AB’nin bilmem ne fonuyla okullar yapılmaya başlandı İzmir’de. Vatandaşın tepkisine bizzat tanığım. Çünkü bir okul da Bayraklı Manavkuyu’da Çamkıran pazaryerinin dibinde. Okul tanıtımlarındaki “Arapça” ibareler ciddi sorular yarattı. Bakıyorum iktidar unsurlarına, kaygı duyan soru soran benim gibi vatandaşları hemen “kışkırtıcı” diye suçlamalar. Bu kadar basit ve cahilce yaklaşıma şaşırmamakla birlikte, endişem de artıyor.

Başta hükümet üyeleri olmak üzere, İzmir Valisi, Emniyet Müdürü ve Milli Eğitim Müdürü'ne iki çift lafım var: Birincisi “mülteci, muhacir” kavramlarını gayet iyi bilirim. Üstelik kendimce İzmir tarihine de hâkim sayılırım. Siz bilmezsiniz ama İzmir’in son 150 yılındaki demografik değişimlerini de öğrendim, yazıyorum. Başta Alman ve İngilizler olmak üzere 100 yıl öncenin eli kanlı emperyalistlerinin Anadolu’ya kurdukları tezgâhı da, İzmir’deki kardeşlikleri bölmek için neler yaptıklarını da iyi bilirim. Ama sizi nezaketle ikaz ediyorum ki burası İzmir! Genlerinde, rüzgârında, güneşinde, suyunda, havasında, ekmeğinde o kadar çok sıkıntının izleri var ki… Vatandaşa doğru bilgi vermek zorundasınız! Manavkuyu’da, Bostanlı’da söyler misiniz kaç Suriyeli çocuk var? İzmir’de Suriyeli ya da Afgan veya Afrikalı yoğunluğun olduğu mahallelerde polis dâhil herkes uzaktan bakarken, Ankara’nın veya Avrupa’nın amacı nedir ki alakasız yerlerde zorla mülteci dayatması yapıyorsunuz?

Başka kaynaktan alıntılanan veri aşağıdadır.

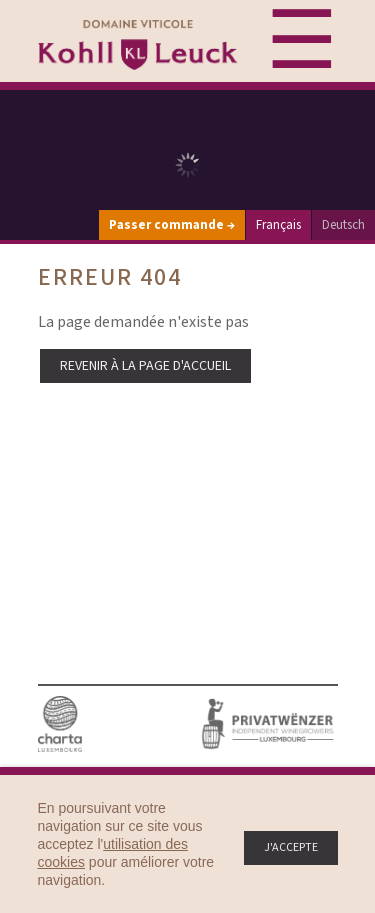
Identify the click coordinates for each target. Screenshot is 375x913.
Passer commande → (172, 225)
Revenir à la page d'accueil (145, 366)
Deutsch (343, 225)
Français (278, 225)
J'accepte (291, 847)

Önce şu “milli tarih papağanı” sözde tarihçilerden uzak durup gerçekten objektif İzmir tarihi bilen akademisyen ve araştırmacılara sorun bir, 100 yıl önce neler olmuş İzmir’de?

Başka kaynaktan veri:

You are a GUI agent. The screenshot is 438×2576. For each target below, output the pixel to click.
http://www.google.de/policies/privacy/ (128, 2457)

Devlet, millete doğru bilgi vermek zorundadır. Unutulmasın devletin bekasının sigortası milletin selametidir. Milletin aklını bulandıranlar da tarihte hiç iyi hatırlanmaz.

Arapça ibareler neden var diye sorduk, apar topar silinmeye başlanmış. Buna ne gerek var? İzmir çok kültürlü yaşamayı hep lehine çevirmiş bir kent. Saklama, yok sayma hep akıllara başka şeyler getiriyor.

Bu konuda yazmaya devam edeceğim.

***

ŞİMDİDEN NOT ALIN

9 Eylül yaklaşıyor… “Kurtuluş ve Kuruluşun” ilk günüdür 9 Eylül. Son yıllarda bazı ruhsuzlar bu güne ilişkin saçmalasa da, İzmir için 9 Eylül yılın en aydınlık günüdür. Şimdiden söyleyeyim, daha sonra ayrıntı yazacağım. İzmir Büyükşehir Belediyesi, Kent Tarihi ve Tanıtımı Daire Başkanlığı, APİKAM bünyesinde günün aydınlığını yansıtacak üç günlük etkinlik planlıyor. APİKAM bahçesinde yapılacak bu etkinlikte söyleşiler, filmler (ayrıca yazacağım, merak edin) ve en çok da kitaplar olacak. Başkan Tunç Soyer’in talimatıyla 9 Eylül ruhu da 9 Eylül kokan Fuar da Apikam’da gündem olacak. İZELMAN yayınlarının da olacağı etkinliklere şimdiden hazırlanın. Bir yandan Kültür Zirvesi diğer yandan Fuar ve APİKAM etkinlikleri derken Eylül, aydınlanmanın tüm ışığını İzmir’e yansıtacak.